Chun's analysis of political socialization focuses not just on formal curricular content but also on the rituals and routines that structured the academic year and the school day. He shows how teachers and schools operated within a tightly structured and rigidly hierarchical administrative structure, with discipline and control radiating outwards from the centre to the system's furthest reaches. The result was a highly regimented – or, as Chun aptly puts it, “militarized” – apparatus for disciplining the bodies as well as the minds of the ROC's Taiwanese citizens.

As Chun repeatedly emphasizes, that apparatus and its animating assumptions – concerning modern nationhood, the purposes of education, and its relationship with a meritocratic social order – remain substantially unaltered today. But the content of the identity that schools seek to impart has changed considerably, as Taiwan has democratized and indigenization has gathered momentum since the 1980s.

Both the KMT and DPP have contributed to this indigenizing process, although it has meant different things to those on different sides of Taiwan's ideological divide. A key turning point was marked by the introduction in 1997 of a “Knowing Taiwan” course for all middle schools. But while the KMT saw any sense of Taiwanese belonging as still subsidiary to an overarching “Chinese identity,” the DPP envisaged (and after 2000 enacted) a “Taiwan-centred” history (p. 235). Multiculturalism became a rallying call but assumed what Chun terms a “curiously solipsistic” form, concerned with indigeneity to the exclusion of immigrant minorities or other marginalized groups (though this has arguably become less true under the presidency of Tsai Ing-wen).

While eschewing comparisons with mainland China, Chun does compare Nationalist Taiwan with post-1997 Hong Kong and authoritarian Singapore. He finds striking parallels between contemporary Hong Kong and martial law-era Taiwan: in both societies, consciousness of local distinctiveness was sharpened by resistance to the “colonial” rule of mainlanders and their local stooges (p. 245). But Singapore's case is different. There, “disciplinary regulation has been fine tuned to a degree of efficiency unseen elsewhere,” so that “Gellner's argument that nationalism creates nations where they do not exist finds a fitting example” (p. 259). Comparing these three societies indicates that “shared affiliation with Chinese culture” explains nothing “of any real substance” (p. 261). Culture is important, but it is not an independent or all-determining explanatory variable; it is “impossible,” Chun stresses, “to view culture and society as analytically distinct” (pp. 261–262).

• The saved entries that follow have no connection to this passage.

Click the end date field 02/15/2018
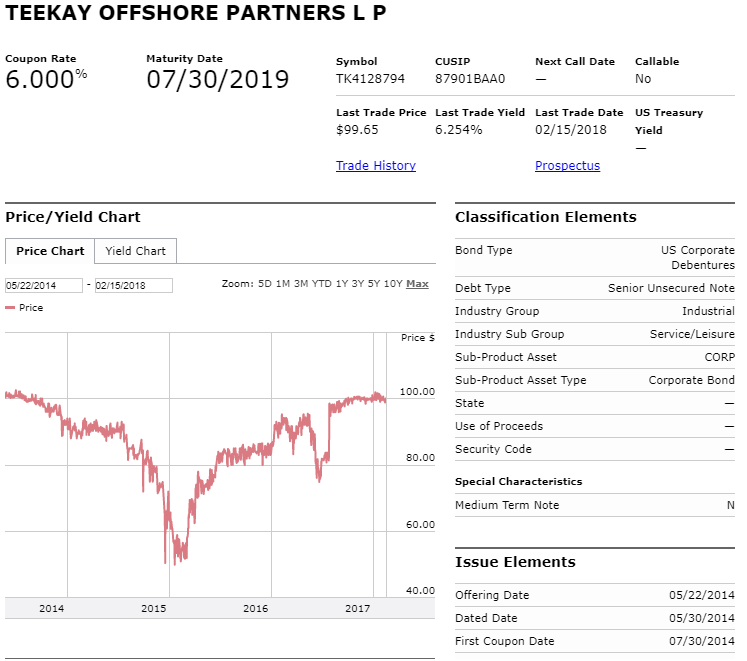 coord(134,285)
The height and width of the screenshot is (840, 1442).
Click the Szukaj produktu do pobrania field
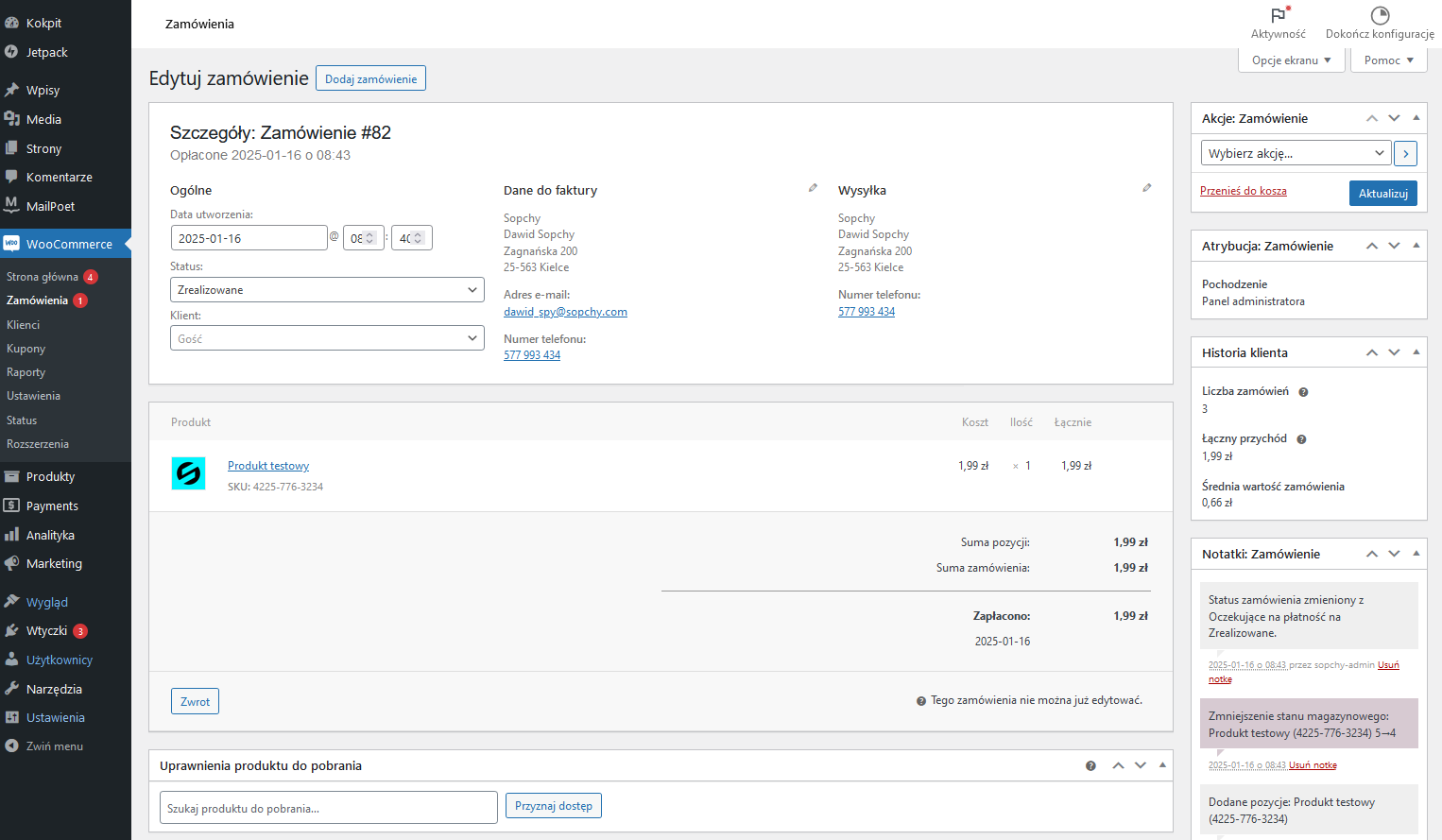tap(328, 807)
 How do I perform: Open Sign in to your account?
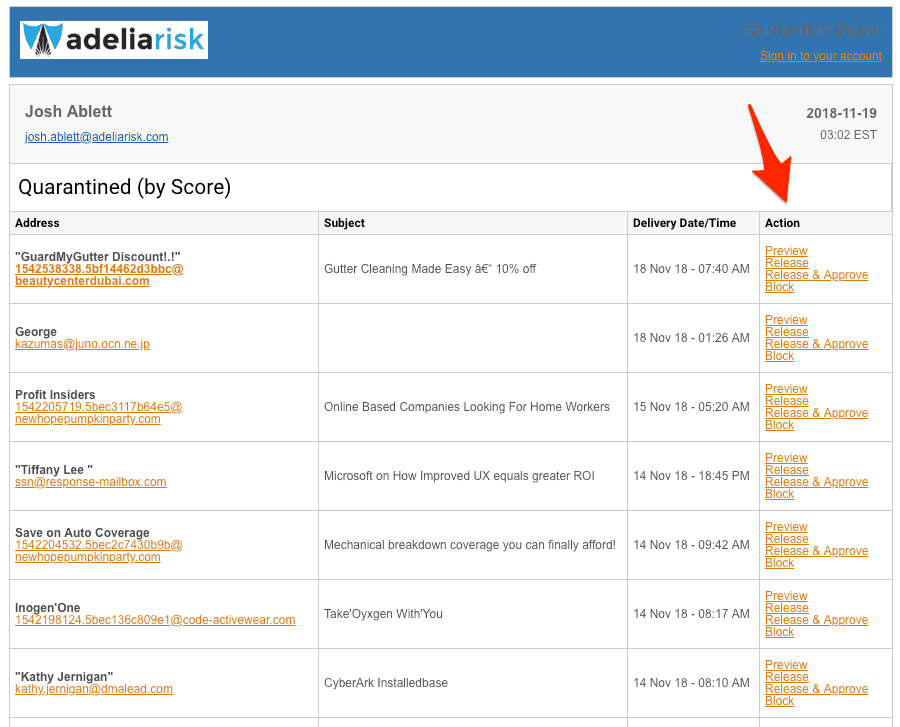820,55
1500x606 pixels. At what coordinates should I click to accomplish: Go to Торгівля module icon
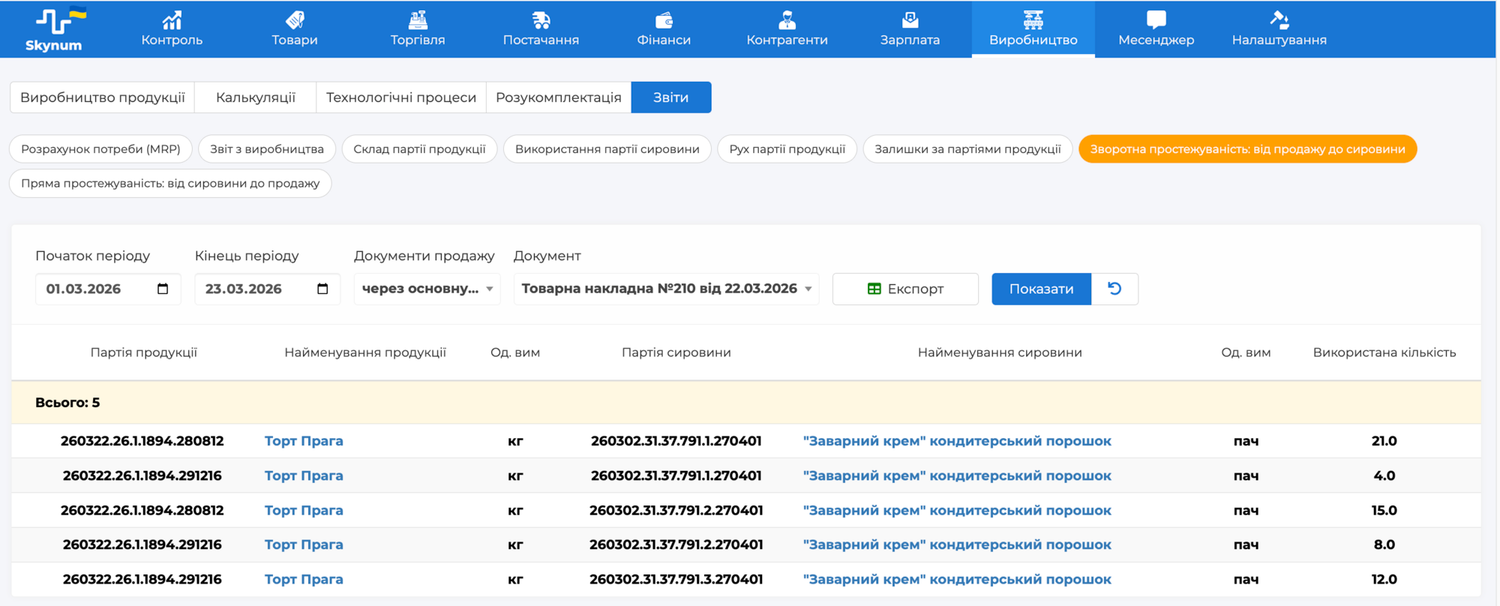coord(418,20)
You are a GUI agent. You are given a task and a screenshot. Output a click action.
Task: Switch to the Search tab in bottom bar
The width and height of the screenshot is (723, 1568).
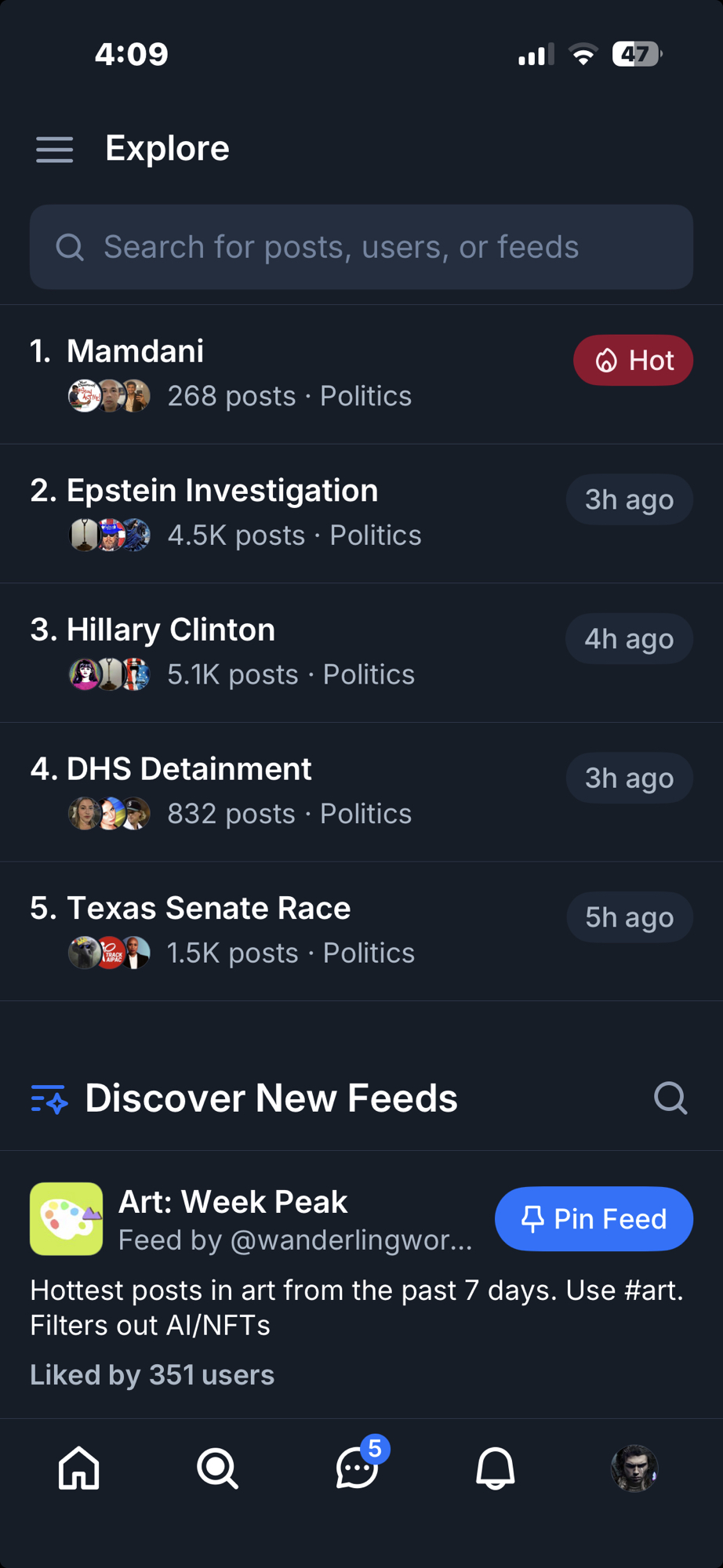click(217, 1468)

This fascinating book offers a powerful corrective to the lazy generalities about “hegemonic colonial Western modernity” that today dominate so much anthropological and educational scholarship. The “fog of identity” (p. 264), or an obsession with cultural authenticity, does not help explain how or why identity consciousness has been made and remade in a society like Taiwan. “There is in essence,” Chun stresses, “a need to deconstruct Orientalism on both ends” (p. 264). By this he seems to mean that we should reject both the condescending marginalization of non-Western experience and nativist claims (often associated with authoritarianism and fascism) of cultural incommensurability. It is unfortunate that Chun's sometimes convoluted prose too often casts a “fog” of its own. Nonetheless, his acute analysis of education and state formation in modern Taiwan means that those who stay the course will find their effort well rewarded.